:: DATA TO USE ::

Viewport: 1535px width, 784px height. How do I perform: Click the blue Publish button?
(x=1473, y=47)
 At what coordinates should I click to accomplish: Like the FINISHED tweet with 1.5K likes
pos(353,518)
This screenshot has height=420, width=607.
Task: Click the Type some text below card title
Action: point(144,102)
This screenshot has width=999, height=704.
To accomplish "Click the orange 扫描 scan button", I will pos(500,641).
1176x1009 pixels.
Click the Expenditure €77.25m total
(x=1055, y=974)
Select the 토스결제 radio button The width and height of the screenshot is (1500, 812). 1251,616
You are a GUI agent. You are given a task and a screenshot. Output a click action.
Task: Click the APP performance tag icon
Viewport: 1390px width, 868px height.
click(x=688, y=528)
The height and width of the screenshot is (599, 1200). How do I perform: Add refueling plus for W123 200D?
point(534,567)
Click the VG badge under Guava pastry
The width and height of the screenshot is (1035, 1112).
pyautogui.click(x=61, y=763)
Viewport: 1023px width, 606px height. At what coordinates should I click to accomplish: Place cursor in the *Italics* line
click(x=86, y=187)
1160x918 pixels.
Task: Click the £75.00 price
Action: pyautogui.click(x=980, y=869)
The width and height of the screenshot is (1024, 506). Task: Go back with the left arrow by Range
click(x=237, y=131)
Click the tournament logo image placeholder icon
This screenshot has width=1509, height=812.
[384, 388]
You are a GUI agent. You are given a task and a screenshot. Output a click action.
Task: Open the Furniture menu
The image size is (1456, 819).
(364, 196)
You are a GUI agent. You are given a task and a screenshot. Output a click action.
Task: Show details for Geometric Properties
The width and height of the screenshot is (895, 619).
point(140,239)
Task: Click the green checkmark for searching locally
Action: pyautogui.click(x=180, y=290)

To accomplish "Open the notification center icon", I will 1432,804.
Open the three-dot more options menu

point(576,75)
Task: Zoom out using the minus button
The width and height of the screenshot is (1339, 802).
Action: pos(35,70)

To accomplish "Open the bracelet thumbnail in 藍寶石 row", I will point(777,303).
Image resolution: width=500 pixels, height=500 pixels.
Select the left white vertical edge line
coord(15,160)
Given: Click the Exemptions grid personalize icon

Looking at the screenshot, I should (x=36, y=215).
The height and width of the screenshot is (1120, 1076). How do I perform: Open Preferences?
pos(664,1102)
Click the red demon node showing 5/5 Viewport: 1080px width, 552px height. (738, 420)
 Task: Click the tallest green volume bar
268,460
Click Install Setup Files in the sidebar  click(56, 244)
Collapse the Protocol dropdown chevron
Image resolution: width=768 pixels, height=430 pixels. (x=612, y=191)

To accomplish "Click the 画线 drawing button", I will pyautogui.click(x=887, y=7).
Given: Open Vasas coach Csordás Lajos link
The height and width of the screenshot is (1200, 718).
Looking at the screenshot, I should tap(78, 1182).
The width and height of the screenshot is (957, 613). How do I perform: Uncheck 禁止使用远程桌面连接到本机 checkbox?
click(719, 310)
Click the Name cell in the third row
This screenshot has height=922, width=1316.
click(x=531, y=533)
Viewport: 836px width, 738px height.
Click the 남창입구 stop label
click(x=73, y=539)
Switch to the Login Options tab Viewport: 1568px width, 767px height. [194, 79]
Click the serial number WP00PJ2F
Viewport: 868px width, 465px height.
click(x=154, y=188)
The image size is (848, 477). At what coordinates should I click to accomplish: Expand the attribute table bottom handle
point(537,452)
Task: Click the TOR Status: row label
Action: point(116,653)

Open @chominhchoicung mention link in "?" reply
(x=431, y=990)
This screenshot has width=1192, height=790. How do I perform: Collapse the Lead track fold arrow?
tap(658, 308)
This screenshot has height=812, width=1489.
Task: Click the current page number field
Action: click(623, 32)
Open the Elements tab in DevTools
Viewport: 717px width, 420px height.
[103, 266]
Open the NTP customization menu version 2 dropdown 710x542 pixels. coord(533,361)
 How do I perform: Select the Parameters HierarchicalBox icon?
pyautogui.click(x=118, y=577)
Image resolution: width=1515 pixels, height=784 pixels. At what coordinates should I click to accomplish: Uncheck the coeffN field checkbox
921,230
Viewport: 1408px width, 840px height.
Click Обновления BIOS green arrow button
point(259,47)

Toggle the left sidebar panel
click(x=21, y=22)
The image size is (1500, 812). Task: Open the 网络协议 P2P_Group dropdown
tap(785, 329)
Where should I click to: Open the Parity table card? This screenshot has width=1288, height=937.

:::

▸ **REQUIREMENT**: How many lines of the records above contain the string "sidebar"? Reply with the number alone.

▸ **PROBLEM SOLUTION**: 2